General information about adenoid, tonsil and pharynx region
Infection and inflammation of the pharynx (throat), tonsils and nasal region constitute an important part of childhood diseases. The prevalence of these infections often results in adenoidectomy (adenoid surgery) and tonsillectomy (tonsilectomy), which are common operations in childhood. The lingual tonsils, adenoids and tonsils are part of a lymphatic ring (Waldeyer’s tonsillar ring). The elements of this ring have similar properties and functions . It is one of the first steps of the defense system of the upper respiratory tract. The tonsil tissue differs from other lymphatic tissues in this region because it is surrounded by a capsule and is the largest lymphatic tissue in the region. There are crypts in the tonsils consisting of tubules that end in the blind spot.

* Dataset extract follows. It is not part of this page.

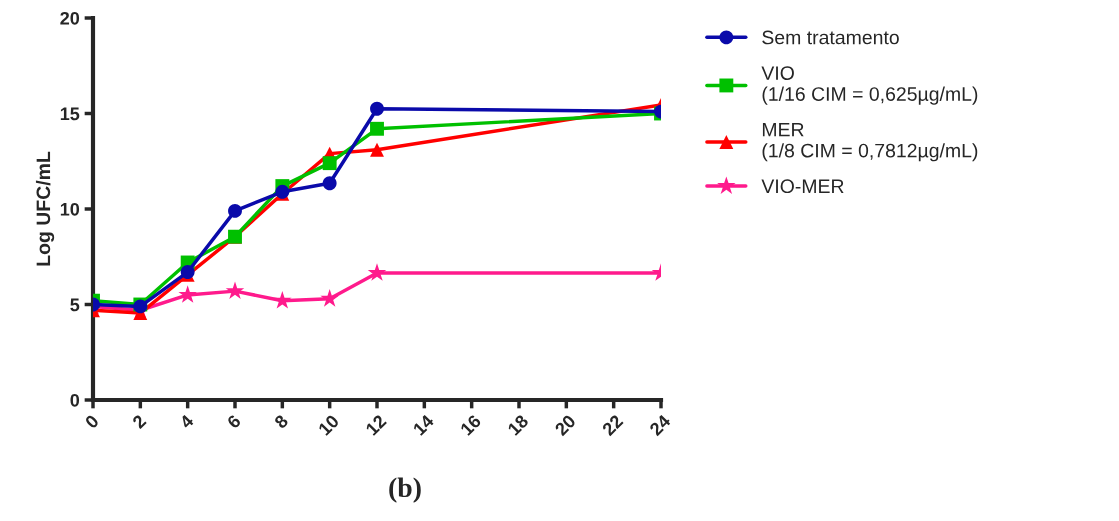 This screenshot has width=1119, height=521. Describe the element at coordinates (45, 208) in the screenshot. I see `y-axis-title: Log UFC/mL` at that location.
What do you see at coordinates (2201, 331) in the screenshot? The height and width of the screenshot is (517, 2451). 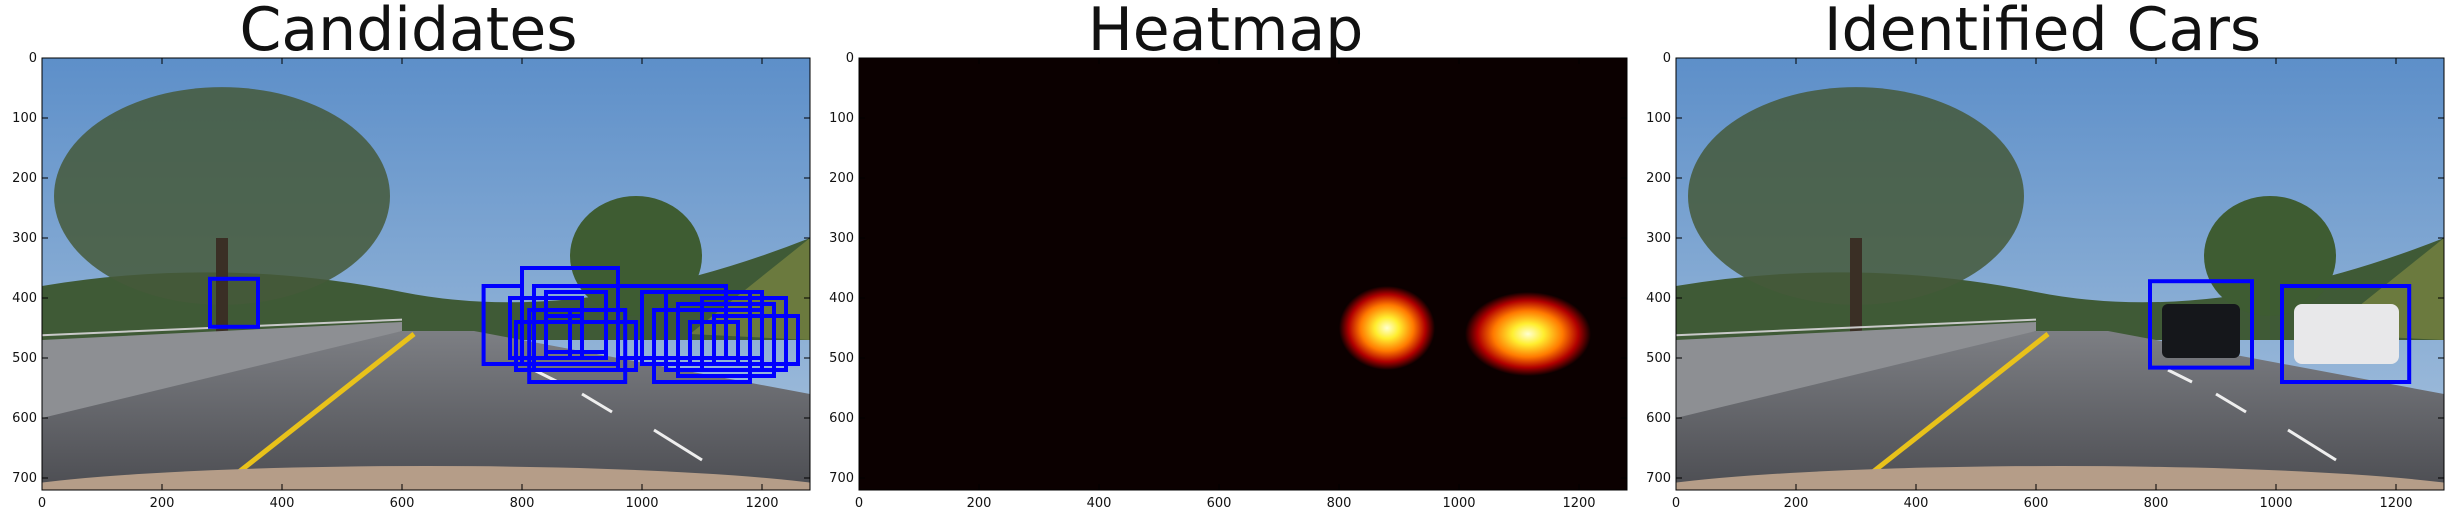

Adenoid is the lymphatic tissue found in the nasal region. Adenoid is the tissue that should be found in every person. It begins to form at 7 weeks of pregnancy and continues to grow until age 5. Adenoids and tonsils mostly contribute to the secretory immune system by secreting B lymphocytes. Tonsils give the most active contribution to the immune system between the ages of 4-10.
What is the normal oral flora?
Non-harmful and surface-covering bacteria found in the mouth, tongue, teeth, gingiva and throat area are the normal flora of this region. Normal flora can be thought of as vegetation. They prevent harmful bacteria and viruses from settling in this area.
What are the infections of the nasal, pharynx and throat region?
Viruses, bacteria, fungi and parasites can cause infection in this area.
The most common ear, nose and throat infections in children is the common cold. This situation is caused by viruses. The viruses that cause the common cold are many and varied. (rhinovirus, influenza virus, parainfluenza, adenovirus, coxsackievirus, echovirus, reovirus and respiratory syncytial virus). And each of these viruses has its own unique signs and symptoms.
Infectious mononucleosis (kissing disease) presents with complaints of high fever, general malaise, enlarged, swollen, dirty gray tonsils, sore throat, and difficulty swallowing. The appearance of small bleeding spots in the junction of the soft palate and hard palate reminds this disease, but it is not diagnostic. It can cause enlargement of the liver and spleen and impaired functions. The diagnosis is made by the patient’s clinic, examination and some laboratory tests. Treatment is symptomatic (find-oriented). Recovery may take weeks. Antibiotics may be used if secondary bacterial infections have been added. Ampicillin group antibiotics can cause rashes, they are not used. In case of severe enlargement of the tonsils to endanger breathing, steroid treatment and tonsillectomy (tonsilectomy) or tracheotomy (hole opening in the windpipe) may be required.
In cases of immune deficiency or secondary to the use of antibiotics, Candida group fungal infections can be seen in the mouth. This group of infections is treated with the appropriate group of antifungal drugs.
It is rare in societies where diphtheria vaccinations are carried out regularly and appropriately. In early return, a white membrane is seen on the tonsils in the throat. The infection can spread to the tonsils and larynx. Swelling in the larynx and the resulting membrane (membrane) can cause airway obstruction. Early diagnosis is important. Initial treatment is to neutralize the toxin circulating in the blood with an antitoxin. Then, high-dose penicillin therapy is given. It can cause neurological (nervous system involvement) conditions such as myocarditis (infection of the heart muscle), Gullian-Barre syndrome and poliomyelitis.
Tonsillitis (beta infection of the throat)
Group A streptococci are the most common bacterial infection of the tonsils. It is a public health problem due to the possibility of causing acute rheumatic fever (cardiac rheumatism) and poststreptococcal glomerulonephritis (kidney rheumatism). Since the introduction of antibiotics, this group of diseases is now rare. Beta infection of the throat is a common disease of childhood and is seen at the highest rate in the 5-6 age group. It is manifested by dry throat, general malaise, fever, chills, a feeling of fullness in the throat, difficulty in swallowing, painful swallowing, earache, headache, pain in the legs and waist, swelling of the lymph nodes in the neck region. Diagnosis is made by clinical findings, throat culture, rapid antigen test. It is treated with the appropriate group of antibiotics.